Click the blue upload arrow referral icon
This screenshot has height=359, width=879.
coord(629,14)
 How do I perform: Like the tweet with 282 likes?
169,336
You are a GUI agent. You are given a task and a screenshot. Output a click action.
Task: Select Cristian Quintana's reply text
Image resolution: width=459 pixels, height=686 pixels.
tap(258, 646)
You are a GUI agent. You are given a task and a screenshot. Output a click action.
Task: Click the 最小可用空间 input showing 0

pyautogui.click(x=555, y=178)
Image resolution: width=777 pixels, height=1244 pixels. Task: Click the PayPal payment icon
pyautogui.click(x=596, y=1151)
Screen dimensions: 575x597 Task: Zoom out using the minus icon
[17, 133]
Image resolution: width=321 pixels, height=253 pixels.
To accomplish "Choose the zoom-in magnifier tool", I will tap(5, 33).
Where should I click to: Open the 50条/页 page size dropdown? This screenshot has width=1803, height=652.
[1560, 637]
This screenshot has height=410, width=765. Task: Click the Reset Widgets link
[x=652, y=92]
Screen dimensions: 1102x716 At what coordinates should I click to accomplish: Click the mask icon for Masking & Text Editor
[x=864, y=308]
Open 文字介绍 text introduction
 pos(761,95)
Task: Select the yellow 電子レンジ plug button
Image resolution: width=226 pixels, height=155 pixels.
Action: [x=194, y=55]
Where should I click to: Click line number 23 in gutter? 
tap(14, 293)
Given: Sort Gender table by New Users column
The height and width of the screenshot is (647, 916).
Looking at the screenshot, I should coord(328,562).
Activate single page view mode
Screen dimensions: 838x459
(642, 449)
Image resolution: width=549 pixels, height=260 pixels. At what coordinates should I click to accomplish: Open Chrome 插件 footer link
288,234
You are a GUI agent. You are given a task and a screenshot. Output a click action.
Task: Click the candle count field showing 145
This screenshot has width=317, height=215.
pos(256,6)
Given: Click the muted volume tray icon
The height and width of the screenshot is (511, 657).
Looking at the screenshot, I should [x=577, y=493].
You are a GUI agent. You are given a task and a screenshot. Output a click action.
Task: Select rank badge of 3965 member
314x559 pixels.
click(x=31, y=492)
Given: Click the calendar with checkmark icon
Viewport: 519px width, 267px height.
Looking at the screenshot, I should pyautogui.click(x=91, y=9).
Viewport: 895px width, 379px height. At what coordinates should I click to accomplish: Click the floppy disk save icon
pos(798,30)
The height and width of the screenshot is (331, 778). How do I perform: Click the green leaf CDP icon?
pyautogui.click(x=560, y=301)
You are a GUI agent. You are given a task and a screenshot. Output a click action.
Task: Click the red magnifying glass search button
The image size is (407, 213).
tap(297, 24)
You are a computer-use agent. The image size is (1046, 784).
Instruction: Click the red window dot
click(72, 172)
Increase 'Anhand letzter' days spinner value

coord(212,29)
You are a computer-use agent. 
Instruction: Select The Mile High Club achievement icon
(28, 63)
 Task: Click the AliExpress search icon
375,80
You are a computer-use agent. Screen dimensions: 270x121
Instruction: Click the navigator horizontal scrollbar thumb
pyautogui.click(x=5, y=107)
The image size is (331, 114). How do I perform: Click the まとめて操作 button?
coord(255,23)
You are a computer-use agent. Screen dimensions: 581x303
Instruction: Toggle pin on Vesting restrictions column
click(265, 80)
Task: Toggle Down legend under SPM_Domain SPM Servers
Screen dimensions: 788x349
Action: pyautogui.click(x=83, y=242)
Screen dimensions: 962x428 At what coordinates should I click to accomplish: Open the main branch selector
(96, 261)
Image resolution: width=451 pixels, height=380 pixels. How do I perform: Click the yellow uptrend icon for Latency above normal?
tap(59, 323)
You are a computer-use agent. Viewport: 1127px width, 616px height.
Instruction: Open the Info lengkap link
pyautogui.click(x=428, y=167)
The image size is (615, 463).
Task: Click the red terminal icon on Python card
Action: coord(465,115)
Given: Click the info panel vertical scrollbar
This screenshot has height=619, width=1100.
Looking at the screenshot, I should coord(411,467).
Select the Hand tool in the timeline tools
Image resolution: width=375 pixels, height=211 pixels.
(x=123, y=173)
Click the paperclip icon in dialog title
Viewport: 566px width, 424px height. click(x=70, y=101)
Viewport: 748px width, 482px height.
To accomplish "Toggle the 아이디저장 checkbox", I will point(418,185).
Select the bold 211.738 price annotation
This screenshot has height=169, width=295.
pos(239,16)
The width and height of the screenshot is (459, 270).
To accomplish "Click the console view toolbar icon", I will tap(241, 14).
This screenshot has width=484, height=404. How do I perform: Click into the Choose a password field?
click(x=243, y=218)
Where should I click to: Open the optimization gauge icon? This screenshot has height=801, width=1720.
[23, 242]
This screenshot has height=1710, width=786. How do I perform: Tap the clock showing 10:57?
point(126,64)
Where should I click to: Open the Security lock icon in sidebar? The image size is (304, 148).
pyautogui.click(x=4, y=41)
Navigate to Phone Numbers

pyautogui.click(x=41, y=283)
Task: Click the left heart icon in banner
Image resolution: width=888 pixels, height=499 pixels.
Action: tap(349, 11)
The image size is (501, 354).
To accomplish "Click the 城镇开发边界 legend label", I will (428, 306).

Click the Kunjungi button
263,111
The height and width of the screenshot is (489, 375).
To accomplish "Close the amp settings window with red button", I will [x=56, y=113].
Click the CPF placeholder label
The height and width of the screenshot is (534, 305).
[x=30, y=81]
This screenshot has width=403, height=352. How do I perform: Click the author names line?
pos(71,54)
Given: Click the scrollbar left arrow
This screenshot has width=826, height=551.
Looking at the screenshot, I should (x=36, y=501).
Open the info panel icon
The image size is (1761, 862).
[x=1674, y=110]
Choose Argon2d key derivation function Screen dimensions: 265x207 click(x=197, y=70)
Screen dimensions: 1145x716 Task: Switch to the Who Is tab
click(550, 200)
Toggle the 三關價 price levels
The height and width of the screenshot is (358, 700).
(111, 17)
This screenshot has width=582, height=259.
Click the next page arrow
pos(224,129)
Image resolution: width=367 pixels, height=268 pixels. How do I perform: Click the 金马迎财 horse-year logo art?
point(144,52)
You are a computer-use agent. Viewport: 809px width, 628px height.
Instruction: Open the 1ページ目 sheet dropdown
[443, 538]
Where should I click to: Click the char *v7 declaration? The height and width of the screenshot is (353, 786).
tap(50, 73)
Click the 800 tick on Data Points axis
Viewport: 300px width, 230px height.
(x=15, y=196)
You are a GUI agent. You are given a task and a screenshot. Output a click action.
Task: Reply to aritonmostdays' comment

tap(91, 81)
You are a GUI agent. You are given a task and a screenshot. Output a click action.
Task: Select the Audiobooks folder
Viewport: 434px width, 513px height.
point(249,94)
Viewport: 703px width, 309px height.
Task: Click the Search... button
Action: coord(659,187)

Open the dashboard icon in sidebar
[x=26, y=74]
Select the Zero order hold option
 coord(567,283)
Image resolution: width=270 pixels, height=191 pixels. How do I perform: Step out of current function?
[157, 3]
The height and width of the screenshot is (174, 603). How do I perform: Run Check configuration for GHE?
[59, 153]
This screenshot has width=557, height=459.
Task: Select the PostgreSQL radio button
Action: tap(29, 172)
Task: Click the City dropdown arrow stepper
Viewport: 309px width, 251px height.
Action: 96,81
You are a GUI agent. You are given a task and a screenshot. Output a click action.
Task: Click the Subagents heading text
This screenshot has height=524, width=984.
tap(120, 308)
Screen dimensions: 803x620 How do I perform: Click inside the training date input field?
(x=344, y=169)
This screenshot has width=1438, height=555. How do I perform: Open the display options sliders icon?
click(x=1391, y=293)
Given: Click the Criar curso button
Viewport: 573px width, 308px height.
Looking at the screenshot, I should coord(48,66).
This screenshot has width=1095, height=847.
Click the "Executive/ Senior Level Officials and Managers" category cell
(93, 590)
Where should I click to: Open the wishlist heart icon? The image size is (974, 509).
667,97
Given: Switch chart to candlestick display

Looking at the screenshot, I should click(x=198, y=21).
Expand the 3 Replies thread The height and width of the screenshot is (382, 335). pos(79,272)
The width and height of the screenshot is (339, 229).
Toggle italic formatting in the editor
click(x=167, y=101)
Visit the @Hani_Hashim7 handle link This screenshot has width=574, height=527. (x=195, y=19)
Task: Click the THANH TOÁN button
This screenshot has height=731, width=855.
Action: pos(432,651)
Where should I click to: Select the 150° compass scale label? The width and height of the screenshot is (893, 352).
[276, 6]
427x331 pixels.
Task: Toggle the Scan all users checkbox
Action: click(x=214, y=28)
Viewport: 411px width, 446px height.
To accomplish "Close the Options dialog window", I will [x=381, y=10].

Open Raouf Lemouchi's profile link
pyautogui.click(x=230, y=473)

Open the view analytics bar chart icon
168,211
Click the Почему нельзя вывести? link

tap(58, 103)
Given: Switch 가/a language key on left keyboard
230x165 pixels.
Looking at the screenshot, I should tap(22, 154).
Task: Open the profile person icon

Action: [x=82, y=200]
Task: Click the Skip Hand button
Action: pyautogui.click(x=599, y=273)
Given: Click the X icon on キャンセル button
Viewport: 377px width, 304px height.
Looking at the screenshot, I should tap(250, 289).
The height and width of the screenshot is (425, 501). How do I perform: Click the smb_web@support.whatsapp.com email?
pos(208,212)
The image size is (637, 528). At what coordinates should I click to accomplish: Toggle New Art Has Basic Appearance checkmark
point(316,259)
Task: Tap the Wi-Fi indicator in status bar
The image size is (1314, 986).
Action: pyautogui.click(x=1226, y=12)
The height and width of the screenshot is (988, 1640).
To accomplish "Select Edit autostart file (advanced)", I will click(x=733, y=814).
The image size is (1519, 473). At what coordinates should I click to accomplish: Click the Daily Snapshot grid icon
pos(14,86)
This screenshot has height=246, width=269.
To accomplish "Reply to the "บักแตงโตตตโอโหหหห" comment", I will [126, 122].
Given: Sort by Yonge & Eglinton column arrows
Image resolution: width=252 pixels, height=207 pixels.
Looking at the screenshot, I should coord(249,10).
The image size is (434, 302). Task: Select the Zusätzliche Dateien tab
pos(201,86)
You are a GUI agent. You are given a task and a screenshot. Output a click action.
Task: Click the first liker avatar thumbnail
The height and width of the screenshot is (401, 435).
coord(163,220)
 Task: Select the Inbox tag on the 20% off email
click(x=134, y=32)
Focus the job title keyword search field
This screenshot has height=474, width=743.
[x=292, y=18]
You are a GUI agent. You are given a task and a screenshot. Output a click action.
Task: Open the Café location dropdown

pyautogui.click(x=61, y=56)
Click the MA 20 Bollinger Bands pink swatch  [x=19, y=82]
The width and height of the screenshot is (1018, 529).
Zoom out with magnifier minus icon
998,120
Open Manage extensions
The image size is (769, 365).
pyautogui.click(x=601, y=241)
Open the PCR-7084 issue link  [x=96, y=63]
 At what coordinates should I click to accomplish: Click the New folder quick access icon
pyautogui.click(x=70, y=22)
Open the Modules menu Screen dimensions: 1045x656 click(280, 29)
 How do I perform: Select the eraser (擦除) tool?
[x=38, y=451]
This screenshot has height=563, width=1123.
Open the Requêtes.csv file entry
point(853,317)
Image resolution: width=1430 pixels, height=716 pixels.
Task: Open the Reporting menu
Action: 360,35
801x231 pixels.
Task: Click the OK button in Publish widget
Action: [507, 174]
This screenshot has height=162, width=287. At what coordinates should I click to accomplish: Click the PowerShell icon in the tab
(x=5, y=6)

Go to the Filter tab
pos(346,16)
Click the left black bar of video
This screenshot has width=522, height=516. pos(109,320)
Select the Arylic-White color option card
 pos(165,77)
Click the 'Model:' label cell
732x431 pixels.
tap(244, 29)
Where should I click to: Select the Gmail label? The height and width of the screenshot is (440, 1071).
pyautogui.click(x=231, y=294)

__Work task__. Once you have counted the lines above containing the word "Close", state that number and nothing more.

__Output for this task__. 2